[Recorded data]
------------------------------------------------------------
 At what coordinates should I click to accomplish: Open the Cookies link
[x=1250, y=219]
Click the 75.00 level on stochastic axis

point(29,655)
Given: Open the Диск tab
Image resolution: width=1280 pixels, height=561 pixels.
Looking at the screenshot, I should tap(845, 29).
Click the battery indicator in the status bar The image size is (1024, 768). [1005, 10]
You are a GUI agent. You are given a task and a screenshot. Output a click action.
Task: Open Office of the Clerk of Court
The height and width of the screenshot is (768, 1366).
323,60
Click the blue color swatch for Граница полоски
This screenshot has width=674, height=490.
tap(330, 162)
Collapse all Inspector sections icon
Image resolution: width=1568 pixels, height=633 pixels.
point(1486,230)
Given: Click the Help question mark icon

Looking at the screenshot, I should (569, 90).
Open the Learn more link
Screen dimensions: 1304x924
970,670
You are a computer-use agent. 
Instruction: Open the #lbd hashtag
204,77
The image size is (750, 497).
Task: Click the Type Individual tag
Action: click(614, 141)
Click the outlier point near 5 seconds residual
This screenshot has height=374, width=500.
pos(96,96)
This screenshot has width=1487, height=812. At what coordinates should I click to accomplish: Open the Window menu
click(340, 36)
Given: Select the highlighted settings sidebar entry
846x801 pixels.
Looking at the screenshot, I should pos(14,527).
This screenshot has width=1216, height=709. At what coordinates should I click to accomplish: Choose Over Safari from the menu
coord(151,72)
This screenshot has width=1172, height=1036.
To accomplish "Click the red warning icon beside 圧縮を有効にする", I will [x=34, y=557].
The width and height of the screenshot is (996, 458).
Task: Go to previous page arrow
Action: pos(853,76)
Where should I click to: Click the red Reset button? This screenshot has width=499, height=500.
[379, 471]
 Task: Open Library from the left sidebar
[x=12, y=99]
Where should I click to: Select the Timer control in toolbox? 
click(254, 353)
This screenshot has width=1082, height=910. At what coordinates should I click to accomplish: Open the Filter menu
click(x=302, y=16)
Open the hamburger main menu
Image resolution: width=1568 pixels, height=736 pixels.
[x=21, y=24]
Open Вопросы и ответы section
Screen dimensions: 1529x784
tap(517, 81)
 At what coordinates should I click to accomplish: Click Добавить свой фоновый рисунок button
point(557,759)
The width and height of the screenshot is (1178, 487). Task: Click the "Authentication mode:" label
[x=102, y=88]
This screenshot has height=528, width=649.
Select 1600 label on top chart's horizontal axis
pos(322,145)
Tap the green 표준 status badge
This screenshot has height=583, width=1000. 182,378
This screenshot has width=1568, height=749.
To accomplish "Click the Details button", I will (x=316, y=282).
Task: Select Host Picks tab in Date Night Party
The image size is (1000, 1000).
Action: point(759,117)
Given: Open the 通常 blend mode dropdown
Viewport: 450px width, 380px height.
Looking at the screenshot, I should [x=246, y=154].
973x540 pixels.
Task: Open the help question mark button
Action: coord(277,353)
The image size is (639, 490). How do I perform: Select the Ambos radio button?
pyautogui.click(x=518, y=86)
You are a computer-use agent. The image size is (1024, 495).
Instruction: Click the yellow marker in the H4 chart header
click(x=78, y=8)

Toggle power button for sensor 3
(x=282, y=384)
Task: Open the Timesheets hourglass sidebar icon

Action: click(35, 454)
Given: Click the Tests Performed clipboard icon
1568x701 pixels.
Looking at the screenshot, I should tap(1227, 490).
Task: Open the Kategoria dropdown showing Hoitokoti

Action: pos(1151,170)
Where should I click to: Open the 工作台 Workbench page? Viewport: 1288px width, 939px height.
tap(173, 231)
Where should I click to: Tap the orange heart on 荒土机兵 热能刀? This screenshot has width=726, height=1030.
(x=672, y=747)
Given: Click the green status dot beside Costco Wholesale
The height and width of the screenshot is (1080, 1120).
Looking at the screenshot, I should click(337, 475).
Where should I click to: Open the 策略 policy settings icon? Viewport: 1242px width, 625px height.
------------------------------------------------------------
#### STATED GOAL
Output the recorded data above exactly as it appears, line for line, from beginning to end.

#### WORKED SOLUTION
 At what coordinates should I click to accomplish: Open the Cookies link
[x=1250, y=219]
Click the 75.00 level on stochastic axis

point(29,655)
Given: Open the Диск tab
Image resolution: width=1280 pixels, height=561 pixels.
Looking at the screenshot, I should tap(845, 29).
Click the battery indicator in the status bar The image size is (1024, 768). [1005, 10]
You are a GUI agent. You are given a task and a screenshot. Output a click action.
Task: Open Office of the Clerk of Court
The height and width of the screenshot is (768, 1366).
323,60
Click the blue color swatch for Граница полоски
This screenshot has width=674, height=490.
tap(330, 162)
Collapse all Inspector sections icon
Image resolution: width=1568 pixels, height=633 pixels.
point(1486,230)
Given: Click the Help question mark icon

Looking at the screenshot, I should (569, 90).
Open the Learn more link
Screen dimensions: 1304x924
970,670
You are a computer-use agent. 
Instruction: Open the #lbd hashtag
204,77
The image size is (750, 497).
Task: Click the Type Individual tag
Action: click(614, 141)
Click the outlier point near 5 seconds residual
This screenshot has height=374, width=500.
pos(96,96)
This screenshot has width=1487, height=812. At what coordinates should I click to accomplish: Open the Window menu
click(340, 36)
Given: Select the highlighted settings sidebar entry
846x801 pixels.
Looking at the screenshot, I should pos(14,527).
This screenshot has width=1216, height=709. At what coordinates should I click to accomplish: Choose Over Safari from the menu
coord(151,72)
This screenshot has width=1172, height=1036.
To accomplish "Click the red warning icon beside 圧縮を有効にする", I will [x=34, y=557].
The width and height of the screenshot is (996, 458).
Task: Go to previous page arrow
Action: pos(853,76)
Where should I click to: Click the red Reset button? This screenshot has width=499, height=500.
[379, 471]
 Task: Open Library from the left sidebar
[x=12, y=99]
Where should I click to: Select the Timer control in toolbox? 
click(254, 353)
This screenshot has width=1082, height=910. At what coordinates should I click to accomplish: Open the Filter menu
click(x=302, y=16)
Open the hamburger main menu
Image resolution: width=1568 pixels, height=736 pixels.
[x=21, y=24]
Open Вопросы и ответы section
Screen dimensions: 1529x784
tap(517, 81)
 At what coordinates should I click to accomplish: Click Добавить свой фоновый рисунок button
point(557,759)
The width and height of the screenshot is (1178, 487). Task: Click the "Authentication mode:" label
[x=102, y=88]
This screenshot has height=528, width=649.
Select 1600 label on top chart's horizontal axis
pos(322,145)
Tap the green 표준 status badge
This screenshot has height=583, width=1000. 182,378
This screenshot has width=1568, height=749.
To accomplish "Click the Details button", I will (x=316, y=282).
Task: Select Host Picks tab in Date Night Party
The image size is (1000, 1000).
Action: point(759,117)
Given: Open the 通常 blend mode dropdown
Viewport: 450px width, 380px height.
Looking at the screenshot, I should [x=246, y=154].
973x540 pixels.
Task: Open the help question mark button
Action: coord(277,353)
The image size is (639, 490). How do I perform: Select the Ambos radio button?
pyautogui.click(x=518, y=86)
You are a computer-use agent. The image size is (1024, 495).
Instruction: Click the yellow marker in the H4 chart header
click(x=78, y=8)

Toggle power button for sensor 3
(x=282, y=384)
Task: Open the Timesheets hourglass sidebar icon

Action: click(35, 454)
Given: Click the Tests Performed clipboard icon
1568x701 pixels.
Looking at the screenshot, I should tap(1227, 490).
Task: Open the Kategoria dropdown showing Hoitokoti

Action: pos(1151,170)
Where should I click to: Open the 工作台 Workbench page? Viewport: 1288px width, 939px height.
tap(173, 231)
Where should I click to: Tap the orange heart on 荒土机兵 热能刀? This screenshot has width=726, height=1030.
(x=672, y=747)
Given: Click the green status dot beside Costco Wholesale
The height and width of the screenshot is (1080, 1120).
Looking at the screenshot, I should click(337, 475).
Where should I click to: Open the 策略 policy settings icon? Viewport: 1242px width, 625px height.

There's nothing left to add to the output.